● Your goal: For the records that follow, please set down exactly the lines between the one holding "The height and width of the screenshot is (525, 960)." and the one holding "Select the 750", inclusive, and only those.

● Data supplied:
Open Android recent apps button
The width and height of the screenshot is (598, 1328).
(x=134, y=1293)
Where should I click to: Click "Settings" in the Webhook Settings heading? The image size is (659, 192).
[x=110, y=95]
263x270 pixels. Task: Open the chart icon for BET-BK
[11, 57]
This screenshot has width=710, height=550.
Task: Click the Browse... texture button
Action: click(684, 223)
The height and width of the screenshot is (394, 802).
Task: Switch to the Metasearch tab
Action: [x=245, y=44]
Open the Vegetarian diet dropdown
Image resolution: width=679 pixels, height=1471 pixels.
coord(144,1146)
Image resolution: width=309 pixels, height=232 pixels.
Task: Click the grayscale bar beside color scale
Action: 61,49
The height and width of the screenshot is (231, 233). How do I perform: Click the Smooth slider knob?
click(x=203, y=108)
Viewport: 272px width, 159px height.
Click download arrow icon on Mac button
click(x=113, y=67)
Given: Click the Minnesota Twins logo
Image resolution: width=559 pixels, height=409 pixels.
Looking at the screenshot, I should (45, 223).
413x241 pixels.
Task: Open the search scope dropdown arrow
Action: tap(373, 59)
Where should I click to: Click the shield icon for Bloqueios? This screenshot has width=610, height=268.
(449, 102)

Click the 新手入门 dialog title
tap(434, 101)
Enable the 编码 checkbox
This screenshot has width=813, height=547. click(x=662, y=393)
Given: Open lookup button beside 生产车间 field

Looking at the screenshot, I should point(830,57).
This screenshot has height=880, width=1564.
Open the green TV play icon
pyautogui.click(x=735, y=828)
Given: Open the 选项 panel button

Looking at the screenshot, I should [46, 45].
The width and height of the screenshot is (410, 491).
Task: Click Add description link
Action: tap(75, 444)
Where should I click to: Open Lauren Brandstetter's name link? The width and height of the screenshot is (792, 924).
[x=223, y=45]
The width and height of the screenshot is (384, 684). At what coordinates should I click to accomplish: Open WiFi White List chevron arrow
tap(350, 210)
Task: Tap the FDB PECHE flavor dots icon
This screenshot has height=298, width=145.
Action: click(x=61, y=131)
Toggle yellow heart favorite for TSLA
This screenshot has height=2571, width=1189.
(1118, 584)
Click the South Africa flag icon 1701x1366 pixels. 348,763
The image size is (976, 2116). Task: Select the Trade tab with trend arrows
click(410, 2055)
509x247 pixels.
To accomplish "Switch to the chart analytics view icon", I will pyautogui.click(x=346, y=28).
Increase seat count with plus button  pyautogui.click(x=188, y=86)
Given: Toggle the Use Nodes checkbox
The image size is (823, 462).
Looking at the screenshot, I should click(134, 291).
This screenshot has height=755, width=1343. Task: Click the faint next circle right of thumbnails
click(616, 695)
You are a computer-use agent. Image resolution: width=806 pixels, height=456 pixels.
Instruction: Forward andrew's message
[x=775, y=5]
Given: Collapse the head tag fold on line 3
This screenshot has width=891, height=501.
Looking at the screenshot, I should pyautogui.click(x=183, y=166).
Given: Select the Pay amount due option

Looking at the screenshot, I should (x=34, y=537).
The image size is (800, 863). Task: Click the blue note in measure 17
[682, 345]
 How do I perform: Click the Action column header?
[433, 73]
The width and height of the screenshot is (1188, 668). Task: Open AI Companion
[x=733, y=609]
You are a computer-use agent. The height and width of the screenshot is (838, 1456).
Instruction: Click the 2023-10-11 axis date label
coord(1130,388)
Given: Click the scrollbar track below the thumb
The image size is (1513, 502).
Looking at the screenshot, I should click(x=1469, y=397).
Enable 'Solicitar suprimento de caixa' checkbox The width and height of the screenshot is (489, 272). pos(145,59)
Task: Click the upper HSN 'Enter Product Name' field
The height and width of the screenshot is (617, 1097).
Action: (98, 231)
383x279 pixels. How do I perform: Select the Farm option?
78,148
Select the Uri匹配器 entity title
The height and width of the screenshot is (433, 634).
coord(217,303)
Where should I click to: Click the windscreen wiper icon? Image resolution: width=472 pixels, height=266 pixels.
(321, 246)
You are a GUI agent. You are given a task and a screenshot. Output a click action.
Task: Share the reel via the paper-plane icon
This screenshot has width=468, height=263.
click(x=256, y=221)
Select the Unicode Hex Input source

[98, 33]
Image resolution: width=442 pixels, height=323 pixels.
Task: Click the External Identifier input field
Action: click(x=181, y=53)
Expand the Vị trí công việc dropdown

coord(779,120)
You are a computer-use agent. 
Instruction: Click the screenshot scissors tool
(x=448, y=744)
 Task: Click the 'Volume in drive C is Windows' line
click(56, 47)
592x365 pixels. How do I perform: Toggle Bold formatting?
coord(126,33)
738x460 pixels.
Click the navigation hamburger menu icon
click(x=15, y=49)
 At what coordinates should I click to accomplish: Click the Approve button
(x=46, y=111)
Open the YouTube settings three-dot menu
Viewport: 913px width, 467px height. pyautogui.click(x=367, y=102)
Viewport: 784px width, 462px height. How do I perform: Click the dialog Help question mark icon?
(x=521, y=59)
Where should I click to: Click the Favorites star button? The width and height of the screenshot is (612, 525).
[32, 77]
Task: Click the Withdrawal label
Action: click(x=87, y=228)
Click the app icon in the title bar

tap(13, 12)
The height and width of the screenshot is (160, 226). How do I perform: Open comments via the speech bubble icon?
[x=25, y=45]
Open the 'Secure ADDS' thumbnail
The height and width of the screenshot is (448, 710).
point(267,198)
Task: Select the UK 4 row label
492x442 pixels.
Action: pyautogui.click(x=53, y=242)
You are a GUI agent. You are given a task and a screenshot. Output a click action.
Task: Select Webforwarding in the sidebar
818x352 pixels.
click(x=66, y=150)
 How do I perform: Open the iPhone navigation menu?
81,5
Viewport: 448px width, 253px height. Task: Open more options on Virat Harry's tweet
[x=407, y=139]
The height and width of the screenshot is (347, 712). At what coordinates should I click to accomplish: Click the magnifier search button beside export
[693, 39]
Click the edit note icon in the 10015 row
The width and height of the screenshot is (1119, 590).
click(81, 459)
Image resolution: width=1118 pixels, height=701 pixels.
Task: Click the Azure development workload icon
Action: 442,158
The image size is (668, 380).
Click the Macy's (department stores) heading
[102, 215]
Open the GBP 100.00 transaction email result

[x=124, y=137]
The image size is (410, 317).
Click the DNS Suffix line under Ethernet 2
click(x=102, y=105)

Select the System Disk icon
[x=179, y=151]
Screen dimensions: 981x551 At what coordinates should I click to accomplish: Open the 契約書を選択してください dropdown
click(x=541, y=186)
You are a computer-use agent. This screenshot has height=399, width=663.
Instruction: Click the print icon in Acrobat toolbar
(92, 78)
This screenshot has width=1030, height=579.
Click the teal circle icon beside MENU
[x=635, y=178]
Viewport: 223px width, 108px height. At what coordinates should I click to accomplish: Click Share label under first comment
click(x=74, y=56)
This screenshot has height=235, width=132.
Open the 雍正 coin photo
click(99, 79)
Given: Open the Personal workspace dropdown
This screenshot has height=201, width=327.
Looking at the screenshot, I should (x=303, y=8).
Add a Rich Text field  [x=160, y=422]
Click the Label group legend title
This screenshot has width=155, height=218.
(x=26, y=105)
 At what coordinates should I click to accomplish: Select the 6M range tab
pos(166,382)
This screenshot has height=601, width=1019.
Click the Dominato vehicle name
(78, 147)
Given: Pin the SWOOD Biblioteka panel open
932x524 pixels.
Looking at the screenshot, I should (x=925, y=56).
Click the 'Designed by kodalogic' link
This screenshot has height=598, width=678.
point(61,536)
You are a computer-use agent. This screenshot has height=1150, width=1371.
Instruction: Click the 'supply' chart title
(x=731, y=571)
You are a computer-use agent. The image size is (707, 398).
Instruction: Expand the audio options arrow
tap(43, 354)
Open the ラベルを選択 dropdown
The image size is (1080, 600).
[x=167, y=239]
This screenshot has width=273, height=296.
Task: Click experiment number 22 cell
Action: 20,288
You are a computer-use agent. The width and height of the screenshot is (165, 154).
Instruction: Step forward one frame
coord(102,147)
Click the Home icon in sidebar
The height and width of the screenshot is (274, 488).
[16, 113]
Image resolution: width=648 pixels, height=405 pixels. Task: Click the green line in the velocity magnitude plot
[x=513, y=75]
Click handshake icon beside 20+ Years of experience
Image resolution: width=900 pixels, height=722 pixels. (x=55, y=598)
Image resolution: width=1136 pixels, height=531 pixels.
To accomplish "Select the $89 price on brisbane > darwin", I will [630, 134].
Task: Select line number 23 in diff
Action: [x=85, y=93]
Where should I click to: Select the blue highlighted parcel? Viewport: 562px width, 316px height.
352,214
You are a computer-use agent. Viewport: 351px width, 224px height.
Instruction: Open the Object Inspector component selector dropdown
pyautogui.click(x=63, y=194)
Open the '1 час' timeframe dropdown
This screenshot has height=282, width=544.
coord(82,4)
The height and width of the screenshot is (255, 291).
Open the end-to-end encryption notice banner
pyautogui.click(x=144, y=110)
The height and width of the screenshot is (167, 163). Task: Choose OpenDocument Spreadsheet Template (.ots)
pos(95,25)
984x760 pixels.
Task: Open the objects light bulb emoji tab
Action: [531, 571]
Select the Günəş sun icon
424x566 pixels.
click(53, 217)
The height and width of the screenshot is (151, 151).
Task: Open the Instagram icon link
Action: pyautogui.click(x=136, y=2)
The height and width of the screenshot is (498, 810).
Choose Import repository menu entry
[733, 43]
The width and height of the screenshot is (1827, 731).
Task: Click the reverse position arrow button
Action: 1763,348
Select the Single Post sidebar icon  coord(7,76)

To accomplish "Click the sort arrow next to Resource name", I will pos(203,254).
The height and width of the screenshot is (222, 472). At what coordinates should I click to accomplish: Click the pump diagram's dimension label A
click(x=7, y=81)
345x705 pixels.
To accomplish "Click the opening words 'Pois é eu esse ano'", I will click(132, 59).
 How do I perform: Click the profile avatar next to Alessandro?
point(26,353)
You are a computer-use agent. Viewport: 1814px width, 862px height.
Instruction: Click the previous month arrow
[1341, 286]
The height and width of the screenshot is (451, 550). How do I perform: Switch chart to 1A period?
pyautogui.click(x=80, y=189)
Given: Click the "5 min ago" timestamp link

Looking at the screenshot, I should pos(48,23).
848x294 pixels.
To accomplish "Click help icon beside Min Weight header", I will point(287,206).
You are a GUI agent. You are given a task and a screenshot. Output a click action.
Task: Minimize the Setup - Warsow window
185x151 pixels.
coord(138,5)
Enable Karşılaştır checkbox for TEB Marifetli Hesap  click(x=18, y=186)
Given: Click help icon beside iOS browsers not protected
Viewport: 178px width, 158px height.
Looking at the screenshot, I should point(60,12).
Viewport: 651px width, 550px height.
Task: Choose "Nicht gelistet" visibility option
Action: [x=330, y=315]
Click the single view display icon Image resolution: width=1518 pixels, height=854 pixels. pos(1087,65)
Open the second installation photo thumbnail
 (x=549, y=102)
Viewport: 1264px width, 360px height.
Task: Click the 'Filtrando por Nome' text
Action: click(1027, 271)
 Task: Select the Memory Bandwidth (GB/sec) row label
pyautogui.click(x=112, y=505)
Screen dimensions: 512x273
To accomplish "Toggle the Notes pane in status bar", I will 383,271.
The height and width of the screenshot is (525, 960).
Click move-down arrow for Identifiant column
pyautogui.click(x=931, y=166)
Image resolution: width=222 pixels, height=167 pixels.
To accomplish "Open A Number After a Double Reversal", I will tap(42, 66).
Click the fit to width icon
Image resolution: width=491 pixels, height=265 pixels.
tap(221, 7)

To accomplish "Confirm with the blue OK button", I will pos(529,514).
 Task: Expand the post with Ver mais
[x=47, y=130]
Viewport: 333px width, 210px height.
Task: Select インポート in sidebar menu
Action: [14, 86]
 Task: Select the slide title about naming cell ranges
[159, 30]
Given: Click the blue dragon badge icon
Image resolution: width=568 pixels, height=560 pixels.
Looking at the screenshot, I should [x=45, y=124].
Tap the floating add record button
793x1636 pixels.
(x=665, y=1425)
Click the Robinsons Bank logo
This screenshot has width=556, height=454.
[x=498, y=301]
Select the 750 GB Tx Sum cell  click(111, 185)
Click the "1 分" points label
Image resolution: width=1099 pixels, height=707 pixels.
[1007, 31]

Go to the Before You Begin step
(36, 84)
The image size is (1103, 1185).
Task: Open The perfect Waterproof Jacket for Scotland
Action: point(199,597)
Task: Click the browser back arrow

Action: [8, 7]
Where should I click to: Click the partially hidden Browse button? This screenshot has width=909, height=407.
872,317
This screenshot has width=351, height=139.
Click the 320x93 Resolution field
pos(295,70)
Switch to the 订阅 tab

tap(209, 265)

● Answer section:
The height and width of the screenshot is (525, 960).
Click move-down arrow for Identifiant column
pyautogui.click(x=931, y=166)
Image resolution: width=222 pixels, height=167 pixels.
To accomplish "Open A Number After a Double Reversal", I will tap(42, 66).
Click the fit to width icon
Image resolution: width=491 pixels, height=265 pixels.
tap(221, 7)

To accomplish "Confirm with the blue OK button", I will pos(529,514).
 Task: Expand the post with Ver mais
[x=47, y=130]
Viewport: 333px width, 210px height.
Task: Select インポート in sidebar menu
Action: [14, 86]
 Task: Select the slide title about naming cell ranges
[159, 30]
Given: Click the blue dragon badge icon
Image resolution: width=568 pixels, height=560 pixels.
Looking at the screenshot, I should [x=45, y=124].
Tap the floating add record button
793x1636 pixels.
(x=665, y=1425)
Click the Robinsons Bank logo
This screenshot has width=556, height=454.
[x=498, y=301]
Select the 750 GB Tx Sum cell  click(111, 185)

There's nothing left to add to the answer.